Take the natural logarithm of the rate constant (k) for each temperature to obtain ln(k).

Plot ln(k) on the y-axis against 1/T on the x-axis to create the Arrhenius plot.

Determine the slope of the line from the Arrhenius plot, which is equal to -Ea/R, where Ea is the activation energy and R is the universal gas constant (8.314 J/mol K).
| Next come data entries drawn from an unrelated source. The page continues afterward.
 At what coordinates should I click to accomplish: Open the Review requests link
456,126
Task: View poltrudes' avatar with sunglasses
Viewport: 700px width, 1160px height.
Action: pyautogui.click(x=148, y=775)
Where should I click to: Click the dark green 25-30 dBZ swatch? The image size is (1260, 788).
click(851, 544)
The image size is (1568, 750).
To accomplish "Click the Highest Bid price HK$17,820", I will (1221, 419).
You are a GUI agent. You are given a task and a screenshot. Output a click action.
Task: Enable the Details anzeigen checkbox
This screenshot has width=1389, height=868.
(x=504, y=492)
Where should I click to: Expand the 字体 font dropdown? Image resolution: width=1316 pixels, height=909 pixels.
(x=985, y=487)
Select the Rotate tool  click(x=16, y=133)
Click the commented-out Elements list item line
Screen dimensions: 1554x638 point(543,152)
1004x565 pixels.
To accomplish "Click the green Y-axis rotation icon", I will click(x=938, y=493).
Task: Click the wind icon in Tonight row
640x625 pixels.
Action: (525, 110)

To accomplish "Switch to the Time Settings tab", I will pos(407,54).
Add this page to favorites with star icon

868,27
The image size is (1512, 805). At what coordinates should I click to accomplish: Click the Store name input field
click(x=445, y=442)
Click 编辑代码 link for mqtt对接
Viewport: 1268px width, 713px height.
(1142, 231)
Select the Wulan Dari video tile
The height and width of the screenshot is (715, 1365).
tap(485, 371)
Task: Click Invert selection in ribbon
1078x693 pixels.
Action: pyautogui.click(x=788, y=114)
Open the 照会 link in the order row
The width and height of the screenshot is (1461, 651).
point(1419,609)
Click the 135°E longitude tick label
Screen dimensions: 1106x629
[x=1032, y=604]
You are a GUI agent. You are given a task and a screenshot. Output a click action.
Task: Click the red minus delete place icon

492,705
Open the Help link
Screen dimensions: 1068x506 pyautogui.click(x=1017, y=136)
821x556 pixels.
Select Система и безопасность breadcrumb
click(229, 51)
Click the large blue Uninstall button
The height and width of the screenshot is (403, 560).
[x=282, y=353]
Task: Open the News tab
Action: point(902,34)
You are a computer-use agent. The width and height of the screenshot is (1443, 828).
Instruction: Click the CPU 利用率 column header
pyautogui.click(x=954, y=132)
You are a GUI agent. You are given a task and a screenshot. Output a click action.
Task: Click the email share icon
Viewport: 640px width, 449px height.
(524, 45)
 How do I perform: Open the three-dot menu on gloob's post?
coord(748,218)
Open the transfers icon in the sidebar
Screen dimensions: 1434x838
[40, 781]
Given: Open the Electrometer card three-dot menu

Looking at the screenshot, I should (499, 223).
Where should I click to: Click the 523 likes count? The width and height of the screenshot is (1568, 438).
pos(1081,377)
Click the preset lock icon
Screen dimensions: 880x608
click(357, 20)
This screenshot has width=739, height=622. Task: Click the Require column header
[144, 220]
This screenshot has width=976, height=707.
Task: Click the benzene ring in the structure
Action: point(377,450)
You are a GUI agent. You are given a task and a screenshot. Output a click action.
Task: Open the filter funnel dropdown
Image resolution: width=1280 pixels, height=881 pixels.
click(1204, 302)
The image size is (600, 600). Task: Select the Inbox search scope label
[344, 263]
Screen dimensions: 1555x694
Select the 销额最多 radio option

Calculate the activation energy (Ea) using the slope, and determine the frequency factor (A) by finding the y-intercept of the line, which is equal to ln(A).

Key Concepts

Here are the essential concepts you must grasp in order to answer the question correctly.

Second-Order Reactions

Second-order reactions are chemical reactions where the rate is proportional to the square of the concentration of one reactant or the product of the concentrations of two reactants. In this case, the reaction between Cl(g) and H2(g) is second-order, meaning that the rate constant (k) will depend on the concentrations of both reactants. Understanding this concept is crucial for analyzing the rate data provided.

Arrhenius Equation

The Arrhenius equation relates the rate constant of a reaction to the temperature and activation energy. It is expressed as k = A * e^(-Ea/RT), where k is the rate constant, A is the frequency factor, Ea is the activation energy, R is the universal gas constant, and T is the temperature in Kelvin. This equation is fundamental for determining the activation barrier and frequency factor from the provided rate constants at different temperatures.

Activation Energy

Activation energy (Ea) is the minimum energy required for a chemical reaction to occur. It represents the energy barrier that reactants must overcome to form products. In the context of the Arrhenius plot, a linear relationship between ln(k) and 1/T allows for the determination of Ea from the slope of the line, which is essential for understanding the kinetics of the given reaction.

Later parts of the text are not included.